** Opening Exercise data block **

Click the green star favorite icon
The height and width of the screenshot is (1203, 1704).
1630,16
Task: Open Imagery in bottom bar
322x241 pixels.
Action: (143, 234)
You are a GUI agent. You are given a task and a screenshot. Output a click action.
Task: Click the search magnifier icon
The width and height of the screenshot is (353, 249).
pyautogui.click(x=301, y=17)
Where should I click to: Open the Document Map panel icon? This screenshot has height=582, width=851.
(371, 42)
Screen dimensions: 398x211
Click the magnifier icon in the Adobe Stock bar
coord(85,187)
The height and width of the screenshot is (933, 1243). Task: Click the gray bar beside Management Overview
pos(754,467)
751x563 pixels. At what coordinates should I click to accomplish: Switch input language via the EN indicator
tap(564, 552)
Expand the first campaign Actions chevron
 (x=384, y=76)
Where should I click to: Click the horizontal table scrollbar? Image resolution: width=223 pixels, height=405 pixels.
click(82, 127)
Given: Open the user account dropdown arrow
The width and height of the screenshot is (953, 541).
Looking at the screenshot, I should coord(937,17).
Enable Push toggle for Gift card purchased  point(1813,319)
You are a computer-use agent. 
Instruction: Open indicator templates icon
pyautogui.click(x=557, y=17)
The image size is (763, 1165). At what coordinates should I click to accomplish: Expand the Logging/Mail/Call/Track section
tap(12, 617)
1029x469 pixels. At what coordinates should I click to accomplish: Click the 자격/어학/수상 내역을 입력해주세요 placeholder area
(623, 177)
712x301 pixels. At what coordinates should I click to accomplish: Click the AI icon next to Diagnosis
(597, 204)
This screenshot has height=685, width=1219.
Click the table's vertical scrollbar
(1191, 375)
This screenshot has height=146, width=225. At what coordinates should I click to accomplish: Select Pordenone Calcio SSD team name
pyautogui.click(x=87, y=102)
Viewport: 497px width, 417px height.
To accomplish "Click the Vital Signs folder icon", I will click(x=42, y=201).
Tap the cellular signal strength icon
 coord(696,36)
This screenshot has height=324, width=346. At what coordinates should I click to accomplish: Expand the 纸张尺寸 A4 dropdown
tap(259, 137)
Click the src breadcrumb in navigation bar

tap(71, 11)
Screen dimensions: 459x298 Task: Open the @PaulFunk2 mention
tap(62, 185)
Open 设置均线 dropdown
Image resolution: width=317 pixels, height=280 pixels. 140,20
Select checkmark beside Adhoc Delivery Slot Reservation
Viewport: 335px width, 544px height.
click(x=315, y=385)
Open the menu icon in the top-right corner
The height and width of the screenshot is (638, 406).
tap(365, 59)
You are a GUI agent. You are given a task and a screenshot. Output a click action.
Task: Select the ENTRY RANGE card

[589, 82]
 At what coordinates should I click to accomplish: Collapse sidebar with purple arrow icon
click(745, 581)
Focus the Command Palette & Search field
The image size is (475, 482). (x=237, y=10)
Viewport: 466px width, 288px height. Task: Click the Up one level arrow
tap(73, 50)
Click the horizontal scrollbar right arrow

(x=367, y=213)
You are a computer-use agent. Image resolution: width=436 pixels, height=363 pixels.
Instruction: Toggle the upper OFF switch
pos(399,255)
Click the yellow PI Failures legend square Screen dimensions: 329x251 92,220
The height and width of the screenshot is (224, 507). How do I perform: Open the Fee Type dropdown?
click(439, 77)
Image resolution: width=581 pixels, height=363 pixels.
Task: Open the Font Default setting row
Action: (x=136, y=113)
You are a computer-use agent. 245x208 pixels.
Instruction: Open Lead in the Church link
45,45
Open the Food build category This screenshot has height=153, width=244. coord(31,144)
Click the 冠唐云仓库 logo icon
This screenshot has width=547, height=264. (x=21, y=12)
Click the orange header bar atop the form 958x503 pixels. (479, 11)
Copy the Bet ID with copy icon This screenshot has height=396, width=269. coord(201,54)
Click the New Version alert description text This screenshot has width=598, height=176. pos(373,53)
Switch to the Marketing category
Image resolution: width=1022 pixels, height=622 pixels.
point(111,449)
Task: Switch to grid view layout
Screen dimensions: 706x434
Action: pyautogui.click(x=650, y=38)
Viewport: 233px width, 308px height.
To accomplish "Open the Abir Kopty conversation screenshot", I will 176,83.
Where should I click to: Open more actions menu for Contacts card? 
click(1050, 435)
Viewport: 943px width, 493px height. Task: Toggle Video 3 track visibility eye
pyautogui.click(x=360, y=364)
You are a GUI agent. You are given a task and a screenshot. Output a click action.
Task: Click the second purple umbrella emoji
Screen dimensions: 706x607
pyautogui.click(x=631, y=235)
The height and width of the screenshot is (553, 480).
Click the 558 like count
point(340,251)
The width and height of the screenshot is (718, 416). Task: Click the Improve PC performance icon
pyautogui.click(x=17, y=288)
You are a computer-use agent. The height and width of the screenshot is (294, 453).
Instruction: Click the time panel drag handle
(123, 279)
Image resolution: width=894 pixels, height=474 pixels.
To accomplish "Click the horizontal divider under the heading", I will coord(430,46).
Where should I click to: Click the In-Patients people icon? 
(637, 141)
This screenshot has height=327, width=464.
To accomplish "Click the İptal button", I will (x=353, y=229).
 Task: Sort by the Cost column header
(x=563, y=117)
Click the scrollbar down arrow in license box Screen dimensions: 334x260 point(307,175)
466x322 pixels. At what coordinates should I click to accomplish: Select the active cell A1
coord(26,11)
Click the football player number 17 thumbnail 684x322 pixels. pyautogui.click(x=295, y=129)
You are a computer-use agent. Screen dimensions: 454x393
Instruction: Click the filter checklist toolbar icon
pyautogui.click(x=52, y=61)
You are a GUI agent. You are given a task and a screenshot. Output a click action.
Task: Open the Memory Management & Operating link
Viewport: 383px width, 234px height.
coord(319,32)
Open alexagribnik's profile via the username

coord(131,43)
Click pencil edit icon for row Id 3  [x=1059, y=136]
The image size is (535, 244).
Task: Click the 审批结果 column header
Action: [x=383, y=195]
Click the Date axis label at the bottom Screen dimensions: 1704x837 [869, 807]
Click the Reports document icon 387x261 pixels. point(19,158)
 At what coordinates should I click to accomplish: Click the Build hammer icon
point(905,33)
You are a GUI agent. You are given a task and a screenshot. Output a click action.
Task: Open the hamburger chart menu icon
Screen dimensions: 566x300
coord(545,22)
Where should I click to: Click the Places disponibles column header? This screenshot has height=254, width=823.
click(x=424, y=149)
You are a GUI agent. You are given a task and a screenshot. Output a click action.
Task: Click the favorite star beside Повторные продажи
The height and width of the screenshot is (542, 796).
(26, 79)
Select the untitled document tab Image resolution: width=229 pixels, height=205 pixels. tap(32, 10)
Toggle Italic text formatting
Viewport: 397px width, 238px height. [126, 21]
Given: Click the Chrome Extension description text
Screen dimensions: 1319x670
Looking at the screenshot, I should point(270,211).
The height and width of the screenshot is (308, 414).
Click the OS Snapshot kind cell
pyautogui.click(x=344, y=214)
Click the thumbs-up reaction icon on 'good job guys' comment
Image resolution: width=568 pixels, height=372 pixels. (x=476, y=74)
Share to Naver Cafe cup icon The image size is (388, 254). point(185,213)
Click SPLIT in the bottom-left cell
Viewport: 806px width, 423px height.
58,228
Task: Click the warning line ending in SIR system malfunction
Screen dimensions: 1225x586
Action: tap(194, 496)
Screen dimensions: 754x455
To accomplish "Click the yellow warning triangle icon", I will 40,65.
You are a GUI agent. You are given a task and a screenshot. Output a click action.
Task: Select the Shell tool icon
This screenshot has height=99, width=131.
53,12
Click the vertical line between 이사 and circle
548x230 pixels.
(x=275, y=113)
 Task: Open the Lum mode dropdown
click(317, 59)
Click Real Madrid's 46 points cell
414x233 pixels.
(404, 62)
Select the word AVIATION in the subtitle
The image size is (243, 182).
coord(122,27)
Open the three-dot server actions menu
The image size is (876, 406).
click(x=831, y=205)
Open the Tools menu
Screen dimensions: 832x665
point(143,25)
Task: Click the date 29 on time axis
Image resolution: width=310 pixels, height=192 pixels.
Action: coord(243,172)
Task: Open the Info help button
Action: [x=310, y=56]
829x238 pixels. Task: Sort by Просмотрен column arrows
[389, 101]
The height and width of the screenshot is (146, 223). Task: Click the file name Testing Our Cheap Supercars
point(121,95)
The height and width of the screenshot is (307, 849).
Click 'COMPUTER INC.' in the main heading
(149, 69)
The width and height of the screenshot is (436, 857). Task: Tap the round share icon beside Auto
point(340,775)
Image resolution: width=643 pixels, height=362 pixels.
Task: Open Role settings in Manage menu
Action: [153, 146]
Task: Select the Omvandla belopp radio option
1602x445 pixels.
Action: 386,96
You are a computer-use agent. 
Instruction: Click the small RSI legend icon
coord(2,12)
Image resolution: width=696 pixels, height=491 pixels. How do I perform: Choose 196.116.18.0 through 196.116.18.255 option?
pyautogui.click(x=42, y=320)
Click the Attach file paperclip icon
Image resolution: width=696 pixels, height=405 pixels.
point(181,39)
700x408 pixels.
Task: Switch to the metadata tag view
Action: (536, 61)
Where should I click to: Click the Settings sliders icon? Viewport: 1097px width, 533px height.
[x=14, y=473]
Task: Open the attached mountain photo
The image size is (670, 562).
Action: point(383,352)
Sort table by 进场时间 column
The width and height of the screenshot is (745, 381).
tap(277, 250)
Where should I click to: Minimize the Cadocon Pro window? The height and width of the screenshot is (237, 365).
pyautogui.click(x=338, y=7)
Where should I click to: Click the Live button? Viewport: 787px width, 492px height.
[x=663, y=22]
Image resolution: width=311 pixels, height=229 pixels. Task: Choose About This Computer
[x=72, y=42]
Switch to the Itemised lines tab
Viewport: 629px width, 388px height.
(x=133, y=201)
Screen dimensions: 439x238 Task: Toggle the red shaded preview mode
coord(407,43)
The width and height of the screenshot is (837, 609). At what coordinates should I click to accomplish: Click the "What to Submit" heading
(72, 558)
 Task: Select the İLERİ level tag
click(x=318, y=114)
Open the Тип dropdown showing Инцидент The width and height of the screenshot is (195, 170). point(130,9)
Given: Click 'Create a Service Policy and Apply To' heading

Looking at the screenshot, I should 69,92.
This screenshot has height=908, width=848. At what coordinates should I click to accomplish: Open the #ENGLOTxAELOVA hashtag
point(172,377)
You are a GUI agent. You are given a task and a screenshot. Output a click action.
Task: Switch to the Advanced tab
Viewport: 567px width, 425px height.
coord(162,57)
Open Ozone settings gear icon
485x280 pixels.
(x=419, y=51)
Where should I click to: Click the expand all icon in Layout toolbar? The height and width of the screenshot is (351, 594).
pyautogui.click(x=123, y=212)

** Closing Exercise data block **

> _Prompt_: Show me every line of the entries above that holds "yellow".

> _Output of the task_:
Click the yellow PI Failures legend square Screen dimensions: 329x251 92,220
To accomplish "Click the yellow warning triangle icon", I will 40,65.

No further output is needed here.